視線の先、首の角度




 風間さんのそれ、癖だよね。
 …は?
 
 微かに滲む笑いと共に吐かれたそれに、一瞬、間が空いた。それが何故だかとても気に食わなくて、風間の声は少し棘を孕んだ。眉間にも怪訝と言うよりは苛立ちの皺。
 それをしてやったりとでも言うように、太刀川はそれまでも浮かべていた口端の微笑を尚更深めて。

 風間さん、考え事する時いつも同じとこ見てる。いや、とこって言うか、同じ高さ、か。

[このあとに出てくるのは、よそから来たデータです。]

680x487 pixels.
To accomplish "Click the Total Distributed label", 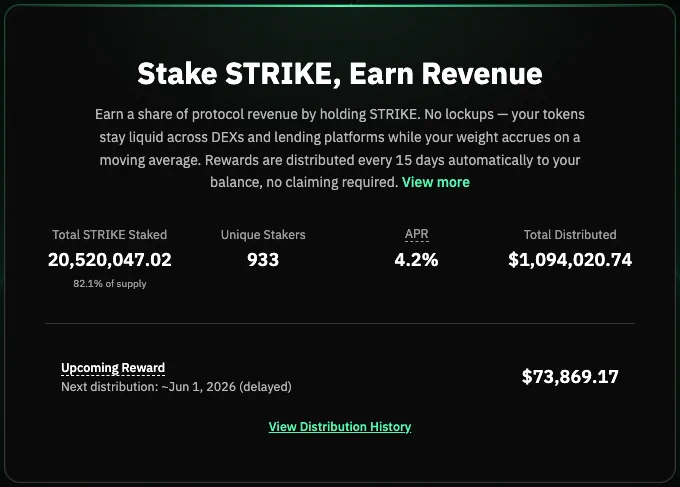I will [570, 235].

 不思議、とまた小さく笑いをくゆらせる太刀川は、先程からと同様、風間を見ない。見ないまま言って、見ないまま、笑う。
 気に入らない。ひどく、そしてとてつもなく。けれど、そう、そんな、ことよりも。

(…あぁ、そうか。)

 思う。

(これは――…。)

 思って、太刀川から視線が逸れる。自身の足元に視線が落ちて、今度は空に上昇する。それはある所で自然に、それでいて不自然に、ぴたりと止まって動かない。それ以上空に向かうことはなく、足元に返ることもない。おとがいはそこで固定され、見るものもないのに逸らすことを嫌がった。
 そこを見続けていたいんじゃない、そこに目を向け続けていたかったのだ。いつか近付いた筈の、届いたかもしれない、目線の先の――…。

 …あぁ、嫌だな。

 嘯けば、躰からふっと力が抜けた。首がことりと下を向く。それだけじゃ足りない気がして、何もかもを捨てるように瞼さえ閉ざしたのに。

(…嫌だな。)

 首筋の痛みに似た熱が、余計、消えない。

(首がまだ、貴方への角度を覚えてる。)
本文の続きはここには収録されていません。